It’s a very common problem across whole data industry, people are struggling to reduce the time complexity, they bought big machines, they moved to spark but yet, there are few problems which can’t be solved by just using something, it requires a deeper insight to literally feel how the framework works and why it’s very slow even with considerable amount of resources.
Here we’ll be discussing how spark treats a join and figure out how to join.
Before we go into much detail, let’s discuss about varies strategies which spark uses to join.
There are 3 types of strategies:
- Sort-merge Join: The keys from both the sides are being sorted and then merged and then data is shuffled to bring down the same set of keys on same machine so that joining can be done.
- Broadcast-hash Join: The smallest side is being broadcasted to each node wherever the largest side of data partition resides, then the joining takes place, this eliminates the shuffling process for bigger dataset.

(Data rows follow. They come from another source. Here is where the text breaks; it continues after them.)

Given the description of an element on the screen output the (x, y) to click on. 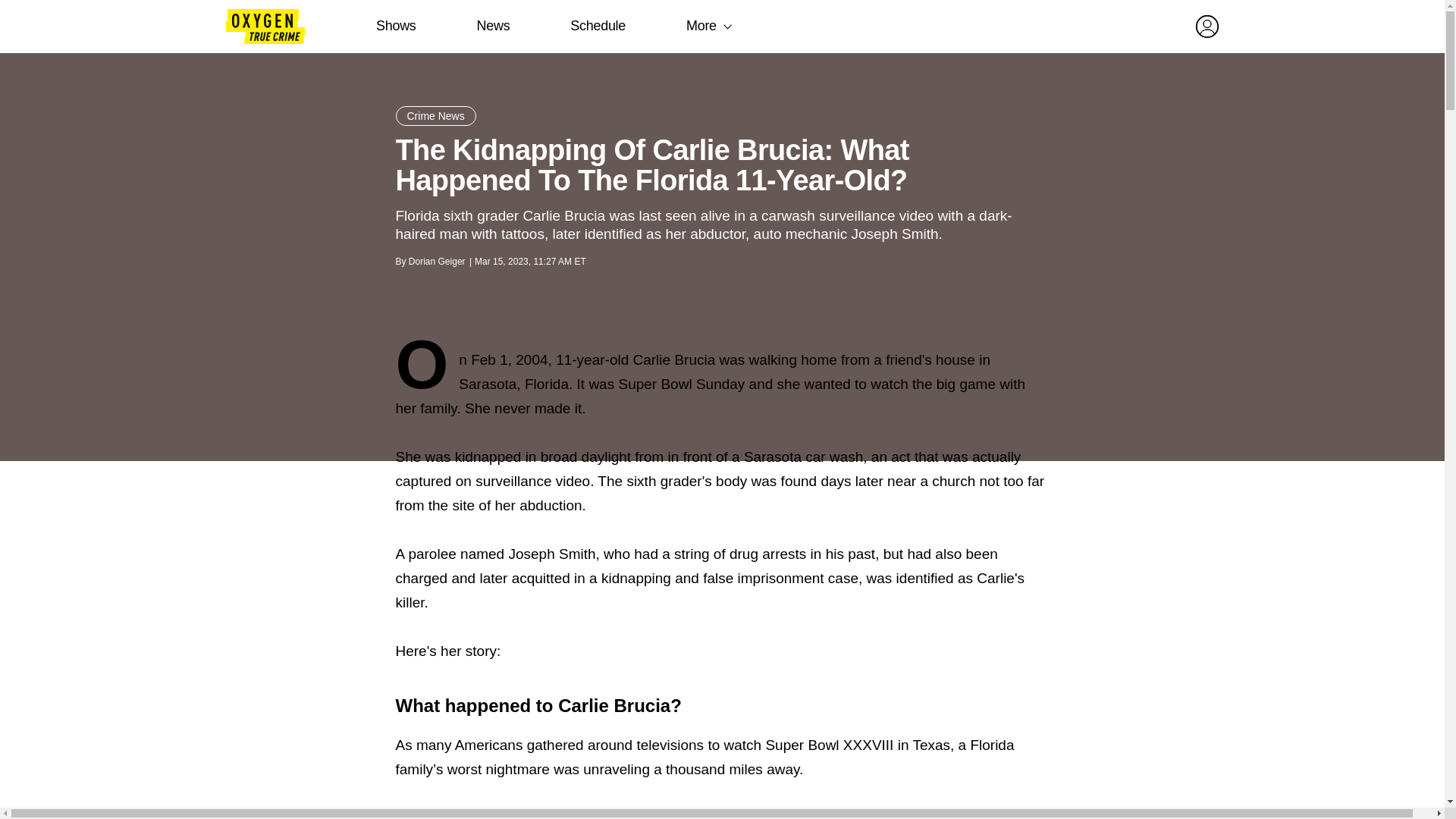
Schedule (598, 26)
Crime News (436, 116)
More (700, 26)
News (492, 26)
Shows (395, 26)
Dorian Geiger (437, 261)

- Shuffle-hash Join: This is similar to the join in map reduce, it doesn’t sort the data, it simply hash the keys of both datasets and shuffle the data to the nodes by (hash mod no. of executors).
When both side datasets are too big, then it’s better to use Sort-merge join or Shuffle-hash join depending on the data locality.
After spark 2.3 release, spark made Sort merge join as the default strategy which can be disabled by setting ‘spark.sql.join.preferSortMergeJoin’ = false.
Best suitable when one of the dataset is small [about 1 GB]. There are 2 way of achieving this:
- By setting spark.sql.autoBroadcastJoinThreshold, this parameter takes value in bytes and default is 10 MB, spark check the size of dataset and it found it to be lesser than the threshold value then it will broadcast this dataset automatically to all the nodes wherever big dataset partitions reside.
** Sometimes it may happen that spark may not be able to figure out the size of data correctly, which may end up in sort-merge join, so to get rid if this, one can persist the dataset on disk and memory, by doing this spark will know the actual size of data and will choose the strategy accordingly.
- Forcing spark to broadcast, spark has also provided a functionality to broadcast a dataset forcefully, this approach is advisable only when we are sure about the data sizing.